**Task directions**
Retyping all the entries exactly is the whole task.
== Segment start ==
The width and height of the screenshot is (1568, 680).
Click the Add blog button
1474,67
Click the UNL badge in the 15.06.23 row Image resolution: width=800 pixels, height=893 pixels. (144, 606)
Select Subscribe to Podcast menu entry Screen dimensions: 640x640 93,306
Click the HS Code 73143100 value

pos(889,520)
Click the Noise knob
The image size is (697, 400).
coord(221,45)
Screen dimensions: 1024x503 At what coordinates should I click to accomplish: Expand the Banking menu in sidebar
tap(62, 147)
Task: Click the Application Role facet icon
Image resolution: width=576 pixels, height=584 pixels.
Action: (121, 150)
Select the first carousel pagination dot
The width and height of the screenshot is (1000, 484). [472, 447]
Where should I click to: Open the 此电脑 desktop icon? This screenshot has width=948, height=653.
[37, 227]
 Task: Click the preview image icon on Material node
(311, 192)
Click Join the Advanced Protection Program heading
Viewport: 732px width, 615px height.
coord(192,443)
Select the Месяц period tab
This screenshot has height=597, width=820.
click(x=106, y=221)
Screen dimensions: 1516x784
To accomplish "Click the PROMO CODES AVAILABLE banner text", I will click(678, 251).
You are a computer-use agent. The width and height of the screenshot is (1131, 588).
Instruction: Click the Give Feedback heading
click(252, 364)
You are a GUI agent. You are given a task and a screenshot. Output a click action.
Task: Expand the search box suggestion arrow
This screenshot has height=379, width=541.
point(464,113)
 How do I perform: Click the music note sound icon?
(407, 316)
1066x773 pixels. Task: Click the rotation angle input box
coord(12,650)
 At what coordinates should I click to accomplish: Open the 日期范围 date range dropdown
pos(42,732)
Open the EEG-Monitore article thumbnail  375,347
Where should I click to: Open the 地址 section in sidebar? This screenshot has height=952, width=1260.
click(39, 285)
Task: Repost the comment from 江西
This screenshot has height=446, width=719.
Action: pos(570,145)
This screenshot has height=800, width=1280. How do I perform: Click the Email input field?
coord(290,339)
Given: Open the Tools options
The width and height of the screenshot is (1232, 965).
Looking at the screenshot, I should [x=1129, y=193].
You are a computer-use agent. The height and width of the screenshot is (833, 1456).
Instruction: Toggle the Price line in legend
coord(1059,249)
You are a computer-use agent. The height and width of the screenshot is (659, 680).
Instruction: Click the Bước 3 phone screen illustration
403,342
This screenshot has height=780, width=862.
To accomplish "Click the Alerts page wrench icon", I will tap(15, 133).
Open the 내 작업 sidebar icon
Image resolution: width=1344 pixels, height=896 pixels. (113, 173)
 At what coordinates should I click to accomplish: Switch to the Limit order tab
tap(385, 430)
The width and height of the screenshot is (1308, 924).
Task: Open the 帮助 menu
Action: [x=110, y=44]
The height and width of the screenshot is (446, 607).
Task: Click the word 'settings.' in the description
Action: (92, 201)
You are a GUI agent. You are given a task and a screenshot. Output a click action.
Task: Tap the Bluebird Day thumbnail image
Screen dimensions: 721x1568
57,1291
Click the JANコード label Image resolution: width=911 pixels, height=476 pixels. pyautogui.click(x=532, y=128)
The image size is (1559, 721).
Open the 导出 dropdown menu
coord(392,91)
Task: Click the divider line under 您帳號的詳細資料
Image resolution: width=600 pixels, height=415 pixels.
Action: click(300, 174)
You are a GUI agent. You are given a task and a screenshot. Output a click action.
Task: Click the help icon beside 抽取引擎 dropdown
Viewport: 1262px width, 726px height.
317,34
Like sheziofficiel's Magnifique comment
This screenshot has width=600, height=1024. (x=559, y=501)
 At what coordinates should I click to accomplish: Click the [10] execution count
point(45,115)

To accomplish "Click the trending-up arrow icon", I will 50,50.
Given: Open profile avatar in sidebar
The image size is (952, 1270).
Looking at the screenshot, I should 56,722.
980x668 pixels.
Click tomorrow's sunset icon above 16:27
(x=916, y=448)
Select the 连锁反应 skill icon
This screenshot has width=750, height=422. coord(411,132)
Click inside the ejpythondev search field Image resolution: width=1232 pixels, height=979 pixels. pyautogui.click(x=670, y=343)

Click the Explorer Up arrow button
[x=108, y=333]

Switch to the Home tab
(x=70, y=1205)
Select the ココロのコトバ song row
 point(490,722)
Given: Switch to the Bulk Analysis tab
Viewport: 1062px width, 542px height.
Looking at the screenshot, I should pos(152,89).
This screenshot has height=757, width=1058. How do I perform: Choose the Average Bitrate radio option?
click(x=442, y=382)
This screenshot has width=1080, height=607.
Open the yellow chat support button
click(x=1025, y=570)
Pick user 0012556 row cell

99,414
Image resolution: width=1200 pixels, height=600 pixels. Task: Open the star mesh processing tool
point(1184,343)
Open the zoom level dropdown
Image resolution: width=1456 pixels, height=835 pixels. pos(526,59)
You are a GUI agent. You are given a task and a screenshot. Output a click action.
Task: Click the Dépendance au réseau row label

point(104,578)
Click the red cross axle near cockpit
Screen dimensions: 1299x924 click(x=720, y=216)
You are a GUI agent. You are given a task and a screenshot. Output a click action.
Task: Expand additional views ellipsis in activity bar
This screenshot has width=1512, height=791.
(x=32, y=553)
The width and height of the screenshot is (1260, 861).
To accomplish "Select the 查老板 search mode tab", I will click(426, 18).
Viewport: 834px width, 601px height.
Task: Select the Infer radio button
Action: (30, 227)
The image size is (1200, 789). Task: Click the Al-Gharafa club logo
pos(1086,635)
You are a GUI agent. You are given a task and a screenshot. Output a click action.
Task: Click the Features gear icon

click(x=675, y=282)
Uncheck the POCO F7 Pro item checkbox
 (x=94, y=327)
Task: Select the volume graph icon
== Segment end ==
**Answer to this problem**
The width and height of the screenshot is (1568, 680).
Click the Add blog button
1474,67
Click the UNL badge in the 15.06.23 row Image resolution: width=800 pixels, height=893 pixels. (144, 606)
Select Subscribe to Podcast menu entry Screen dimensions: 640x640 93,306
Click the HS Code 73143100 value

pos(889,520)
Click the Noise knob
The image size is (697, 400).
coord(221,45)
Screen dimensions: 1024x503 At what coordinates should I click to accomplish: Expand the Banking menu in sidebar
tap(62, 147)
Task: Click the Application Role facet icon
Image resolution: width=576 pixels, height=584 pixels.
Action: (121, 150)
Select the first carousel pagination dot
The width and height of the screenshot is (1000, 484). [472, 447]
Where should I click to: Open the 此电脑 desktop icon? This screenshot has width=948, height=653.
[37, 227]
 Task: Click the preview image icon on Material node
(311, 192)
Click Join the Advanced Protection Program heading
Viewport: 732px width, 615px height.
coord(192,443)
Select the Месяц period tab
This screenshot has height=597, width=820.
click(x=106, y=221)
Screen dimensions: 1516x784
To accomplish "Click the PROMO CODES AVAILABLE banner text", I will click(678, 251).
You are a computer-use agent. The width and height of the screenshot is (1131, 588).
Instruction: Click the Give Feedback heading
click(252, 364)
You are a GUI agent. You are given a task and a screenshot. Output a click action.
Task: Expand the search box suggestion arrow
This screenshot has height=379, width=541.
point(464,113)
 How do I perform: Click the music note sound icon?
(407, 316)
1066x773 pixels. Task: Click the rotation angle input box
coord(12,650)
 At what coordinates should I click to accomplish: Open the 日期范围 date range dropdown
pos(42,732)
Open the EEG-Monitore article thumbnail  375,347
Where should I click to: Open the 地址 section in sidebar? This screenshot has height=952, width=1260.
click(39, 285)
Task: Repost the comment from 江西
This screenshot has height=446, width=719.
Action: pos(570,145)
This screenshot has height=800, width=1280. How do I perform: Click the Email input field?
coord(290,339)
Given: Open the Tools options
The width and height of the screenshot is (1232, 965).
Looking at the screenshot, I should [x=1129, y=193].
You are a computer-use agent. The height and width of the screenshot is (833, 1456).
Instruction: Toggle the Price line in legend
coord(1059,249)
You are a computer-use agent. The height and width of the screenshot is (659, 680).
Instruction: Click the Bước 3 phone screen illustration
403,342
This screenshot has height=780, width=862.
To accomplish "Click the Alerts page wrench icon", I will tap(15, 133).
Open the 내 작업 sidebar icon
Image resolution: width=1344 pixels, height=896 pixels. (113, 173)
 At what coordinates should I click to accomplish: Switch to the Limit order tab
tap(385, 430)
The width and height of the screenshot is (1308, 924).
Task: Open the 帮助 menu
Action: [x=110, y=44]
The height and width of the screenshot is (446, 607).
Task: Click the word 'settings.' in the description
Action: (92, 201)
You are a GUI agent. You are given a task and a screenshot. Output a click action.
Task: Tap the Bluebird Day thumbnail image
Screen dimensions: 721x1568
57,1291
Click the JANコード label Image resolution: width=911 pixels, height=476 pixels. pyautogui.click(x=532, y=128)
The image size is (1559, 721).
Open the 导出 dropdown menu
coord(392,91)
Task: Click the divider line under 您帳號的詳細資料
Image resolution: width=600 pixels, height=415 pixels.
Action: click(300, 174)
You are a GUI agent. You are given a task and a screenshot. Output a click action.
Task: Click the help icon beside 抽取引擎 dropdown
Viewport: 1262px width, 726px height.
317,34
Like sheziofficiel's Magnifique comment
This screenshot has width=600, height=1024. (x=559, y=501)
 At what coordinates should I click to accomplish: Click the [10] execution count
point(45,115)

To accomplish "Click the trending-up arrow icon", I will 50,50.
Given: Open profile avatar in sidebar
The image size is (952, 1270).
Looking at the screenshot, I should 56,722.
980x668 pixels.
Click tomorrow's sunset icon above 16:27
(x=916, y=448)
Select the 连锁反应 skill icon
This screenshot has width=750, height=422. coord(411,132)
Click inside the ejpythondev search field Image resolution: width=1232 pixels, height=979 pixels. pyautogui.click(x=670, y=343)

Click the Explorer Up arrow button
[x=108, y=333]

Switch to the Home tab
(x=70, y=1205)
Select the ココロのコトバ song row
 point(490,722)
Given: Switch to the Bulk Analysis tab
Viewport: 1062px width, 542px height.
Looking at the screenshot, I should pos(152,89).
This screenshot has height=757, width=1058. How do I perform: Choose the Average Bitrate radio option?
click(x=442, y=382)
This screenshot has width=1080, height=607.
Open the yellow chat support button
click(x=1025, y=570)
Pick user 0012556 row cell

99,414
Image resolution: width=1200 pixels, height=600 pixels. Task: Open the star mesh processing tool
point(1184,343)
Open the zoom level dropdown
Image resolution: width=1456 pixels, height=835 pixels. pos(526,59)
You are a GUI agent. You are given a task and a screenshot. Output a click action.
Task: Click the Dépendance au réseau row label

point(104,578)
Click the red cross axle near cockpit
Screen dimensions: 1299x924 click(x=720, y=216)
You are a GUI agent. You are given a task and a screenshot. Output a click action.
Task: Expand additional views ellipsis in activity bar
This screenshot has width=1512, height=791.
(x=32, y=553)
The width and height of the screenshot is (1260, 861).
To accomplish "Select the 查老板 search mode tab", I will click(426, 18).
Viewport: 834px width, 601px height.
Task: Select the Infer radio button
Action: (30, 227)
The image size is (1200, 789). Task: Click the Al-Gharafa club logo
pos(1086,635)
You are a GUI agent. You are given a task and a screenshot. Output a click action.
Task: Click the Features gear icon

click(x=675, y=282)
Uncheck the POCO F7 Pro item checkbox
 (x=94, y=327)
Task: Select the volume graph icon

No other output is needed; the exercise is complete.